The process is always the same:

  1. Add the service to docker-compose.yml on the homelab network:
myservice:
  image: someimage:latest
  container_name: myservice
  restart: unless-stopped
  volumes:
    - ./volumes/myservice_data:/data
  networks:
    - homelab
  1. Add a reverse proxy entry in caddy/Caddyfile:
myservice.home.us {
    tls internal
    reverse_proxy myservice:<port>
}

  1. Add a DNS record for myservice.home.us pointing to the Mac Mini (or use a wildcard *.home.us record).

  2. Optionally add it to the dashboard in homepage/config/services.yaml.

  3. Deploy: docker compose up -d

That’s it. The new service gets automatic TLS, a clean URL, and shows up on the dashboard.

Troubleshooting Tips

Colima Won’t Start

The most common issue after an unclean shutdown (power loss, force reboot) is a stale disk lock:

# Error: "failed to run attach disk "colima", in use by instance "colima""

# Fix: Remove the stale lock
rm -f colima/_lima/_disks/colima/in_use_by

# Then retry
COLIMA_HOME=/Volumes/ExternalHome/Homelab/colima colima start

Also check that both /Volumes/ExternalHome and /Volumes/Immich are mounted — Colima’s VM config includes both as virtiofs mounts, and it will fail to start if either path doesn’t exist.

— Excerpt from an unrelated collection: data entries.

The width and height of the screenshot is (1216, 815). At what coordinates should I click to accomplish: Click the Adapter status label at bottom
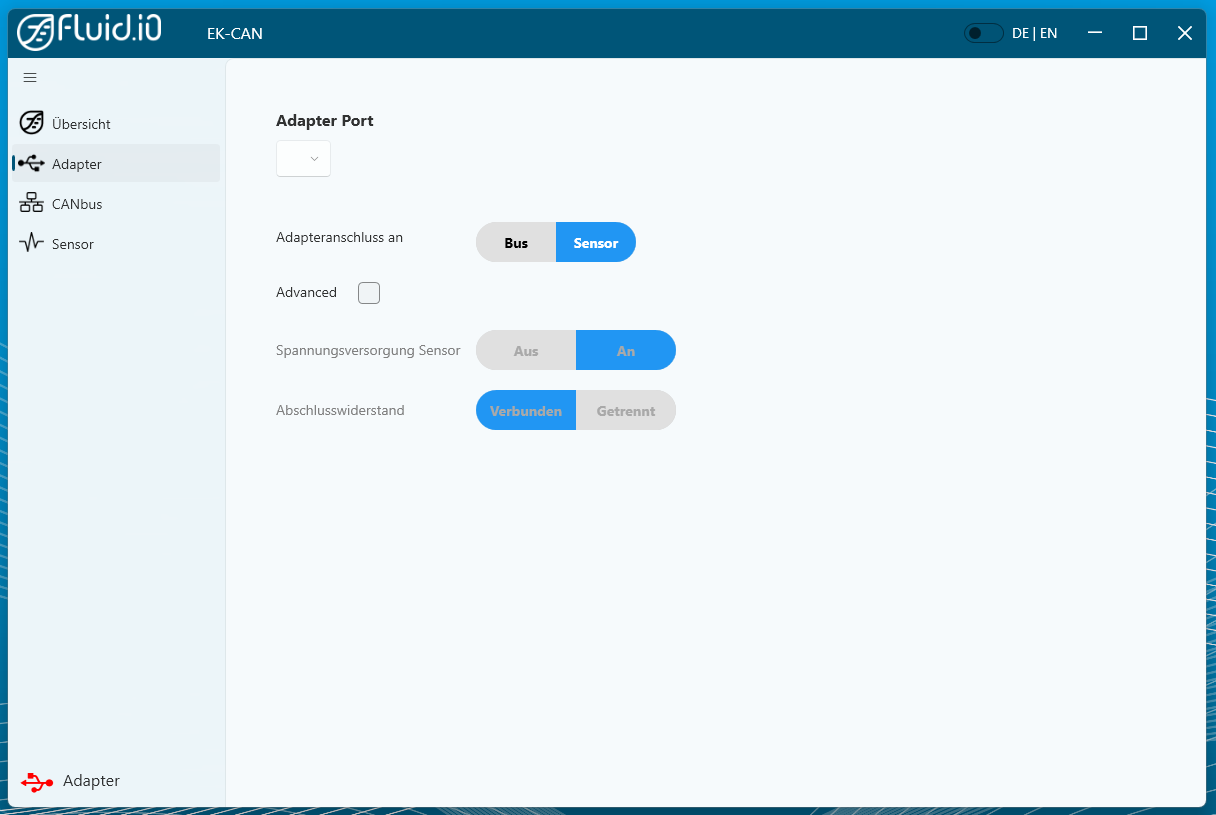pos(91,781)
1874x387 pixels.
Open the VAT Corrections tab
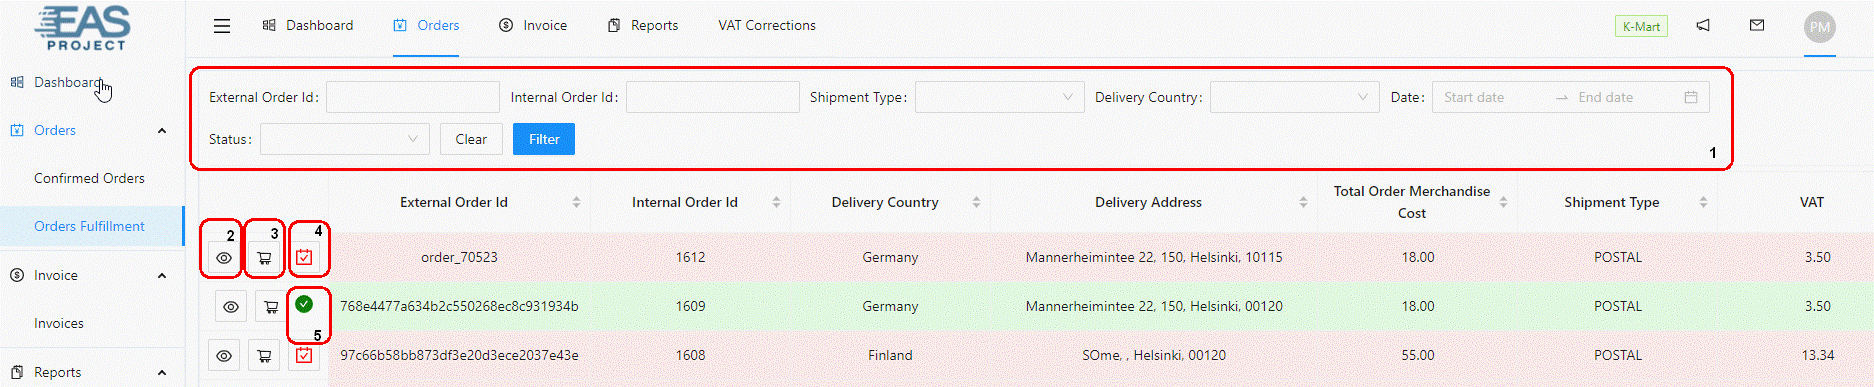pyautogui.click(x=767, y=25)
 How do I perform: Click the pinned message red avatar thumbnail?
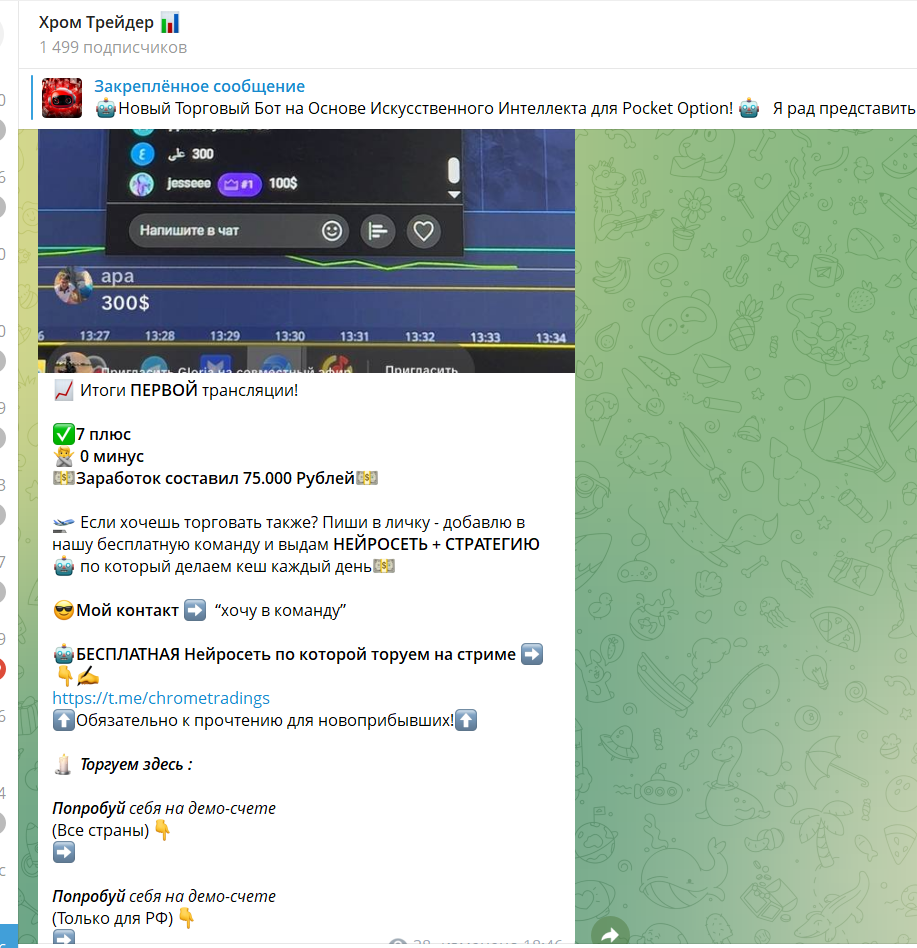click(62, 98)
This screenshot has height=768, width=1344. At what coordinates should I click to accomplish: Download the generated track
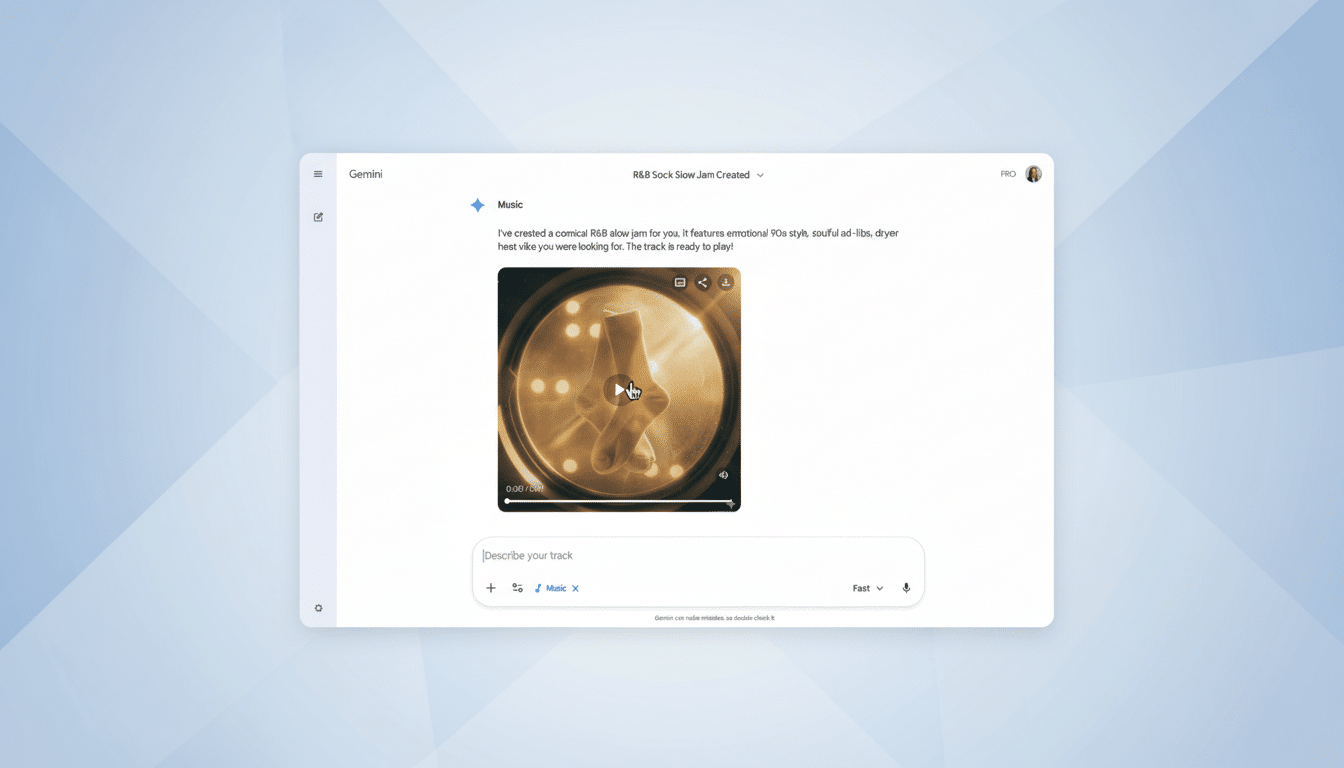(726, 283)
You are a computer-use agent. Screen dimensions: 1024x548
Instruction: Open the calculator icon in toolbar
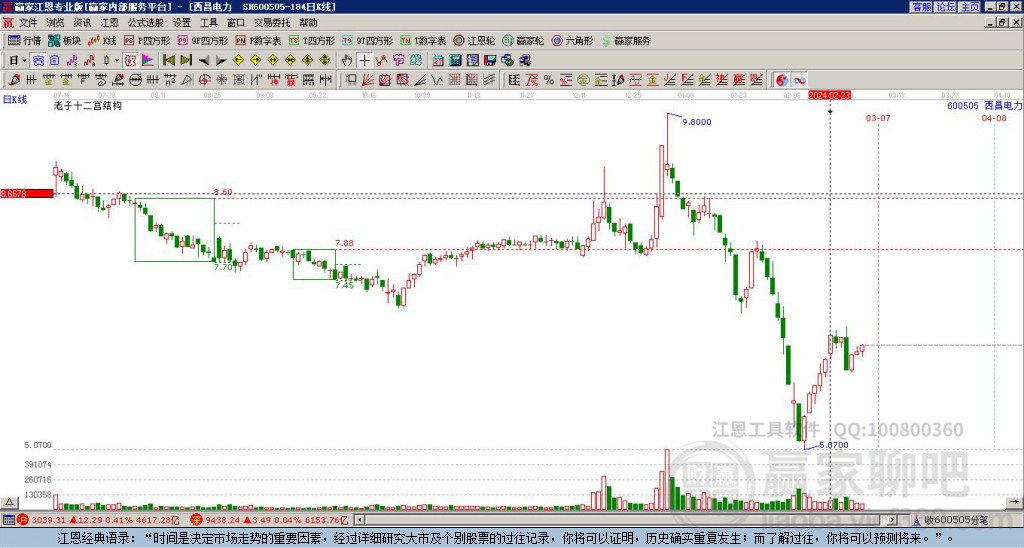pos(455,61)
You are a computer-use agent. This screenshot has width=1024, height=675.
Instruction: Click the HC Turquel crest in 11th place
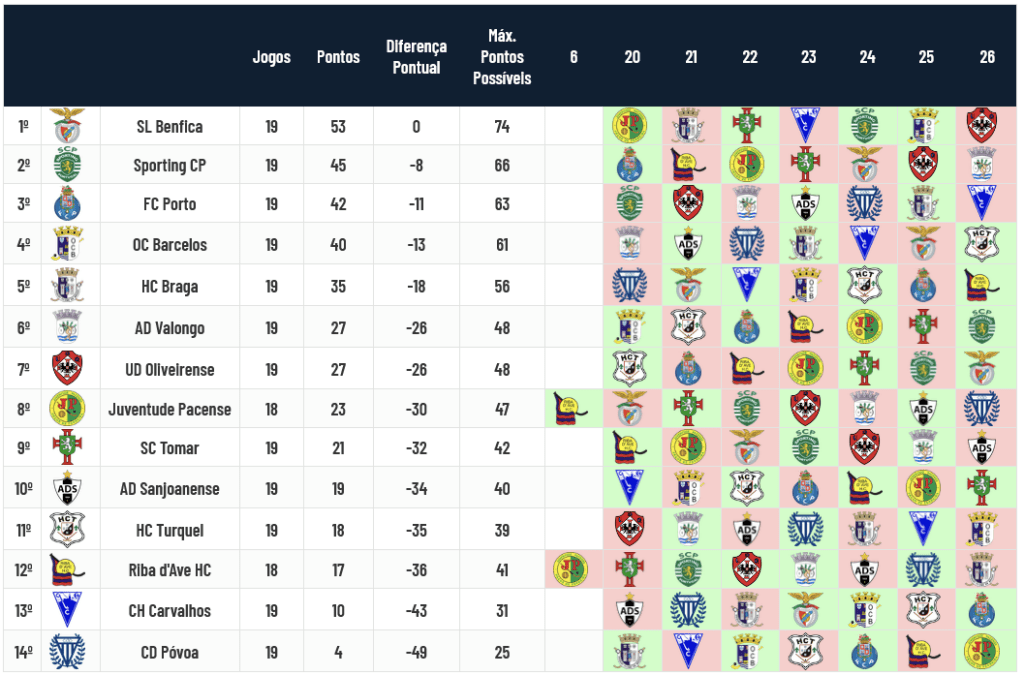[68, 529]
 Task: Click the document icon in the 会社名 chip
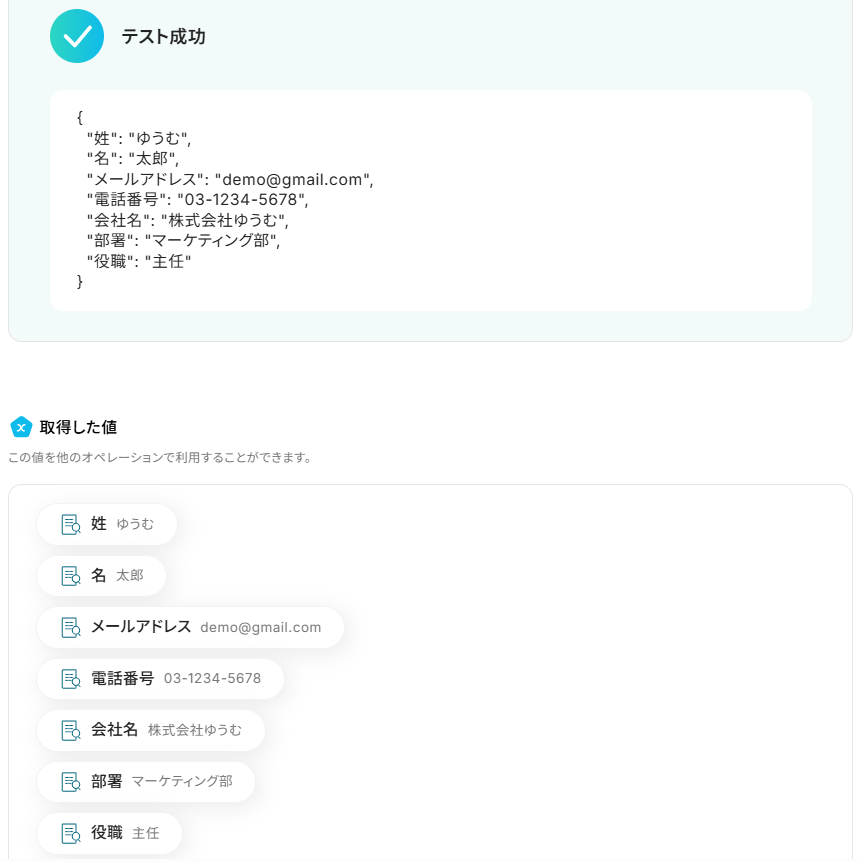71,731
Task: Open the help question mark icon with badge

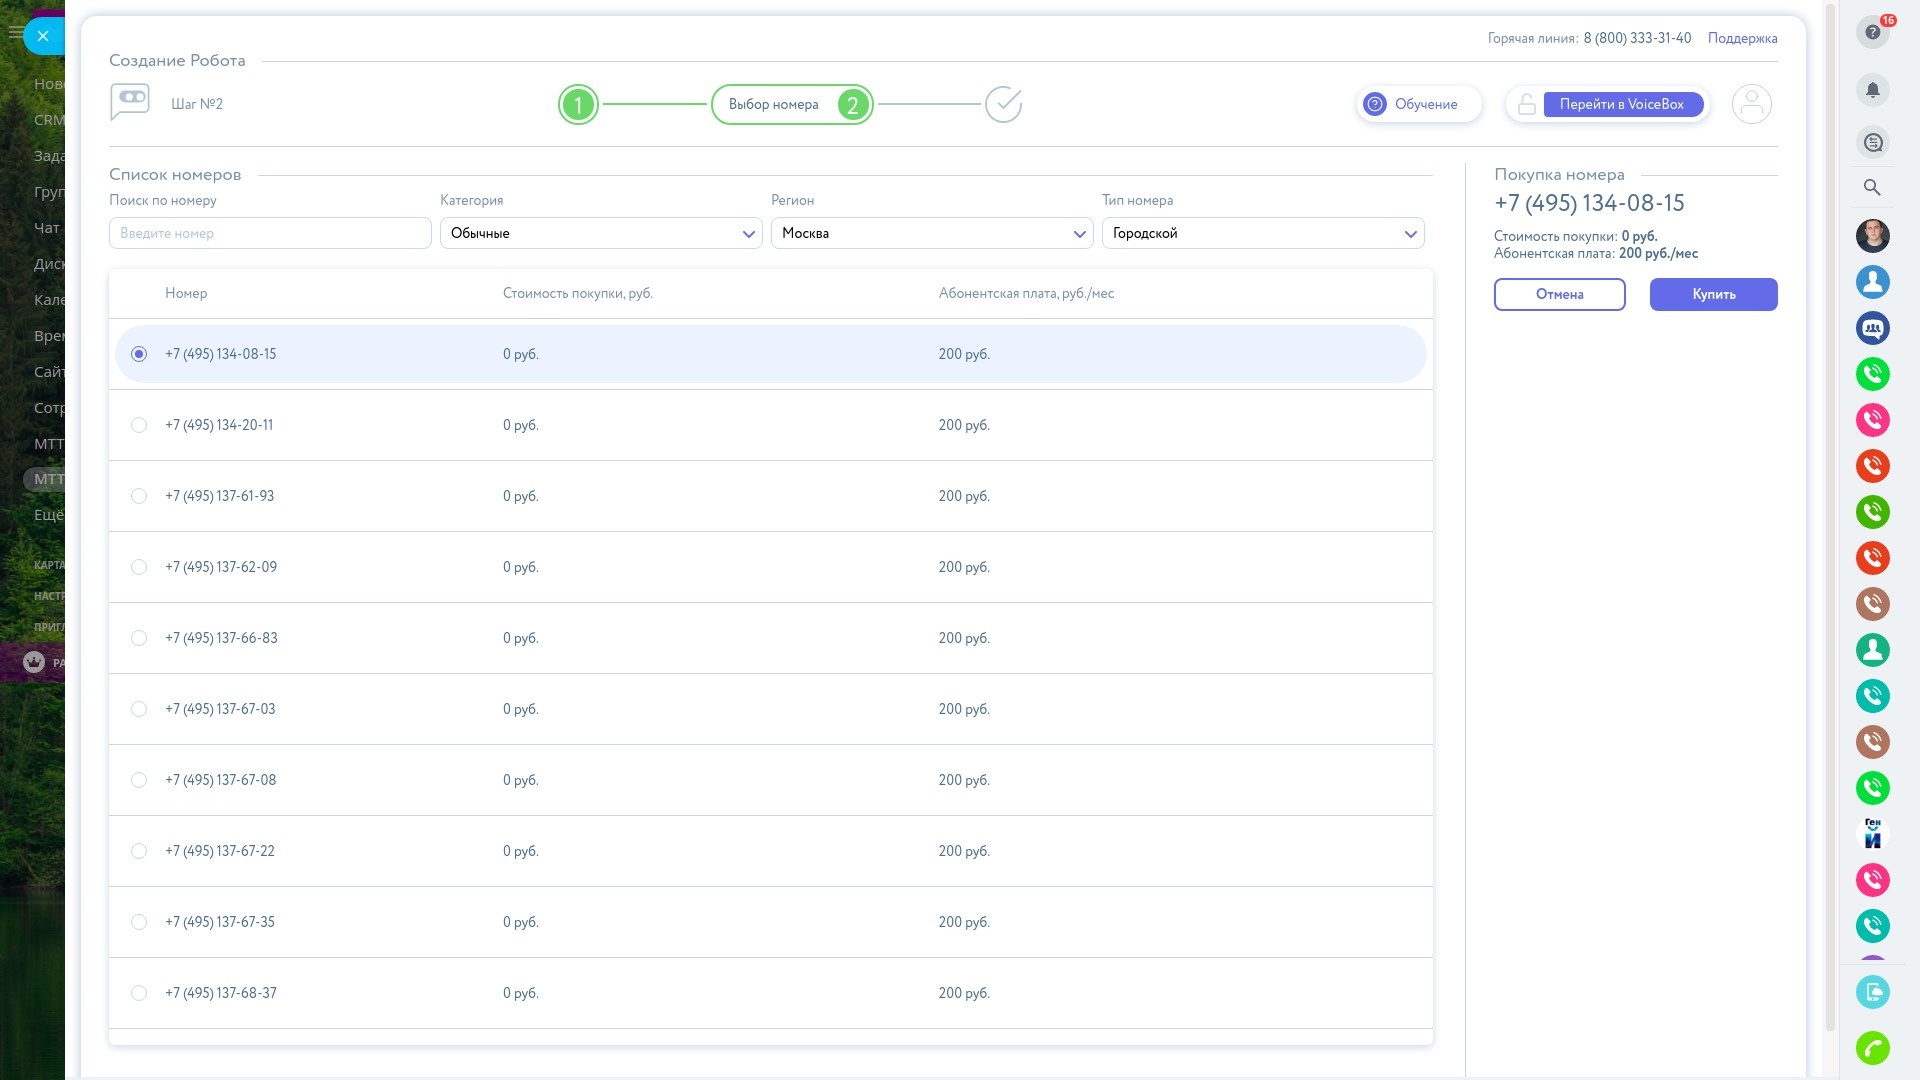Action: coord(1872,32)
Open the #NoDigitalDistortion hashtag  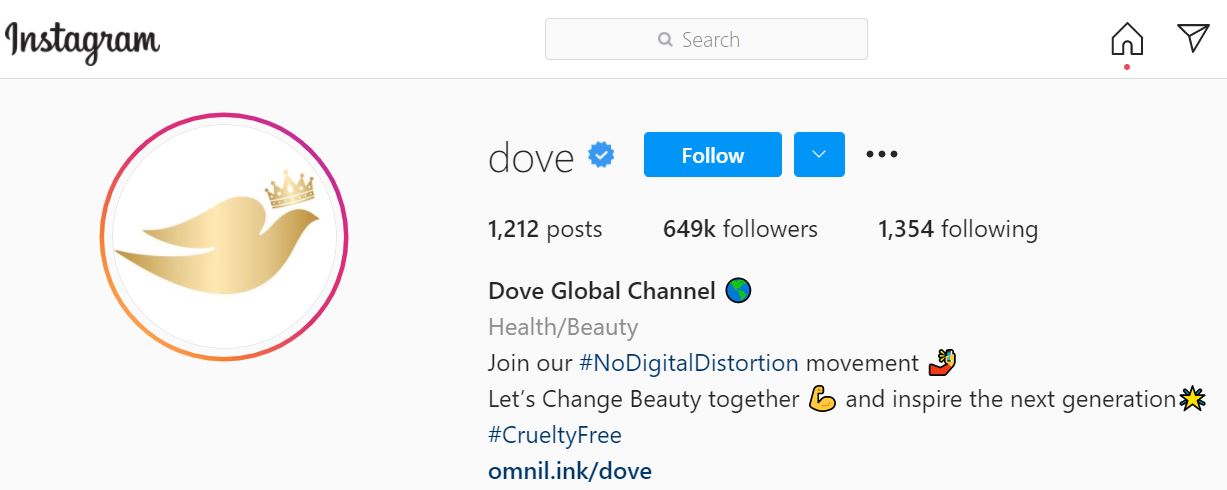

Container Can’t Access NAS Volume

If Immich reports upload errors, verify the NAS mount is available:

ls /Volumes/Immich

If it’s not mounted, re-run the MountNASVolumes automation or manually mount it.

Check Logs

# Colima auto-start log
cat /tmp/colima-autostart.log

# Lima VM stderr (the real error when Colima shows generic "exit status 1")
cat colima/_lima/colima/ha.stderr.log

# Container logs
docker logs immich_server
docker logs caddy

Cost Breakdown

One of the best things about a Mac Mini homelab is the running cost:

Item Cost
Mac Mini M4 One-time purchase
External Thunderbolt SSD One-time purchase
Electricity (~5-15W idle) ~$1-3/month
Backblaze B2 storage $6/TB/month
Twingate (free tier) $0/month
Domain name (optional) $0 (using local .home.us)

Compare that to a typical homelab server drawing 100-300W and the Mac Mini pays for itself in electricity savings within a year or two.

What I’d Do Differently

  • Move secrets out of docker-compose.yml — Twingate tokens and any other credentials should live in .env files or a proper secrets manager, not inline in compose files.
  • Automate database backups — A cron job or scheduled container that dumps the Immich PostgreSQL database regularly to the backups/ directory, then syncs to Backblaze.
  • Consider Tailscale as a Twingate alternative — Tailscale is another great option for remote access with a generous free tier and simpler setup for personal use.

Final Thoughts

You don’t need a rack, a hypervisor, or enterprise hardware to run a capable homelab. A Mac Mini with an external drive, Docker via Colima, and a few well-chosen services gives you:

  • A self-hosted photo library with AI search (Immich)
  • Automatic internal TLS for all services (Caddy)
  • A clean dashboard (Homepage)
  • Remote access from anywhere (Twingate)
  • Offsite backups (Backblaze B2)
  • Auto-start on boot (launchd)
  • Near-zero noise and minimal power draw

The entire setup is defined in a single docker-compose.yml and a handful of config files. It’s portable — unplug the Thunderbolt drive, plug it into another Mac, set two environment variables, and you’re running again.

If you’ve been on the fence about starting a homelab because the typical x86/Proxmox route feels like overkill, give the Mac Mini approach a try. It’s simpler than you think.